Apache VirtualHosts on Internal Network (No DNS)

It’s quite common for web engineers to develop applications on either a local machine, or a server running on the local network. In many situations one does not have the luxury of a domain name service to base everything off of, and it becomes a matter of using the IP address or an internal host file.

For example, I have an internal server that we do most of our development on and we’ve typically placed everything in the default htdocs directory. That tends to be a problem if we’re working on a pre-existing application that was designed to work only from the root level.

In the following steps I’ll describe setting up a virtual host and how to trick your computer into simulating the domain service.

On your remote machine, edit the apache configuration file (locations may vary). By default, it’s typically found in /usr/local/apache2/conf/httpd.conf.
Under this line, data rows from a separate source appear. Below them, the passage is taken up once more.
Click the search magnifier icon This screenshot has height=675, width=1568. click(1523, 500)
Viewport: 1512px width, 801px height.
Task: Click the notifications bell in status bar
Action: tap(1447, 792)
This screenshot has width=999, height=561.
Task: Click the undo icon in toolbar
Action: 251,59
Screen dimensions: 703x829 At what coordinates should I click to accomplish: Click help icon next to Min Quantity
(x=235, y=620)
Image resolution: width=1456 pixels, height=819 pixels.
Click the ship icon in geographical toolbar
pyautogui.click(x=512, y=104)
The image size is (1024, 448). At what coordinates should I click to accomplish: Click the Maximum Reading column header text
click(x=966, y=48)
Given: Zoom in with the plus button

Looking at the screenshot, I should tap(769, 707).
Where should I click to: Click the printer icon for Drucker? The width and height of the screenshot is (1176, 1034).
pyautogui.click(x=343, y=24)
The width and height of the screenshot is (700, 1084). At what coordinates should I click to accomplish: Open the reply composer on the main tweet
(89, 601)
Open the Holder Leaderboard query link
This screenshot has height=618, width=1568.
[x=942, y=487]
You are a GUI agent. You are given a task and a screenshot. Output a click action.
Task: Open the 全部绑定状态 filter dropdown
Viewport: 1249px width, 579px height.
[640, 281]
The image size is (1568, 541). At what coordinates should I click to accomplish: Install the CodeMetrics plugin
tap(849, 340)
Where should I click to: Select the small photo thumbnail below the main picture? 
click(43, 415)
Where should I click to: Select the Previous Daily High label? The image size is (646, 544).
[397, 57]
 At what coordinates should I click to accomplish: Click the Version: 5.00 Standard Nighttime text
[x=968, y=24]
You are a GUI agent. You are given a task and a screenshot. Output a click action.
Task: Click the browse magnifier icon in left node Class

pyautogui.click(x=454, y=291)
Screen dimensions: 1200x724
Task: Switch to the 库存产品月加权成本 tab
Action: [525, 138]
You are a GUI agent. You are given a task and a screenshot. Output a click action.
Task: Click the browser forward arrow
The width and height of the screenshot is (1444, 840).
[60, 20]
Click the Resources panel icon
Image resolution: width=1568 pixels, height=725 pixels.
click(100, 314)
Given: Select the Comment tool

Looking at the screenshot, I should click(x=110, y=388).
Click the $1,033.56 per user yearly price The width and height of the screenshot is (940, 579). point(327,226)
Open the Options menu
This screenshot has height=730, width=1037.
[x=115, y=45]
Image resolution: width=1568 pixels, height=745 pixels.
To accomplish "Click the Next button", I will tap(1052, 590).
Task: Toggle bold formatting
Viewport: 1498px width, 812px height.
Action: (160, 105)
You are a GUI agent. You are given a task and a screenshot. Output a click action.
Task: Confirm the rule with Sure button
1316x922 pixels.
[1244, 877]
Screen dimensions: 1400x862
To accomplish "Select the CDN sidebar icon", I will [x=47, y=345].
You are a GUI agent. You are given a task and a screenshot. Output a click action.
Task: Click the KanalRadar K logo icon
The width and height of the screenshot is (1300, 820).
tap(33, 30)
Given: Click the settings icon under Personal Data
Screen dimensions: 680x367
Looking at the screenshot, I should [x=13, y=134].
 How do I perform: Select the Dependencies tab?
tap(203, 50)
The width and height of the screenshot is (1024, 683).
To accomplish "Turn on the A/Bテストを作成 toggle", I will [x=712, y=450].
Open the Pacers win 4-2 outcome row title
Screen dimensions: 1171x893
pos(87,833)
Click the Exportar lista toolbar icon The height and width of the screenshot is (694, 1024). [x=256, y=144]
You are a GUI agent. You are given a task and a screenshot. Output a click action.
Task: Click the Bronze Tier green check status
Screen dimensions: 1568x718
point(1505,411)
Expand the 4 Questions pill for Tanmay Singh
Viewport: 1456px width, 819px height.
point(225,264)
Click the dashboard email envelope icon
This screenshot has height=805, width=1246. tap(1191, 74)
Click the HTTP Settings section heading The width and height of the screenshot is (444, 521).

Search for and uncomment the following section:

# Virtual hosts
Include conf/extra/httpd-vhosts.conf

Save the file, and then proceed with editing that include file:

vi /usr/local/apache2/conf/extra/httpd-vhosts.conf

The first step is to create a new virtual host. In the following example, we tell apache that any traffic to this server under the domain name “myfakedomain” should be treated as a request for the files under the new DocumentRoot.

The second virtual host describes the original default server configuration. Paths to folders will vary depending on how apache was originally installed and configured.

<virtualhost *:80>
DocumentRoot "/usr/local/apache2/virt/myfakedomain.com"
ServerName myfakedomain.com
</virtualhost>

<virtualhost *:80>
DocumentRoot "/usr/local/apache2/htdocs"
ServerName localhost
</virtualhost>

After saving your changes, you need to edit the hosts file on the remote machine so that when apache restarts, it doesn’t go looking for the real domain name you’ve provided.

Using either root or a sudo account, edit the hosts file:

/etc/hosts

Add a new line that follows the pattern of the existing examples:

127.0.0.1 myfakedomain.com

Then, restart apache:

/usr/local/apache2/bin/apachectl restart

You also need to edit your local hosts file so that your system redirects any traffic to myfakedomain.com to your network server, rather than trying to search the internet for it.

For Mac OS X 10.5 users, you may do this by using the same method as the remote server:

sudo vi /etc/hosts
127.0.0.1 myfakedomain.com

Save the file and then flush out any cache:

dscacheutil -flushcache

Open your web browser and try to access myfakedomain.com. You should see whatever was in your apache document root.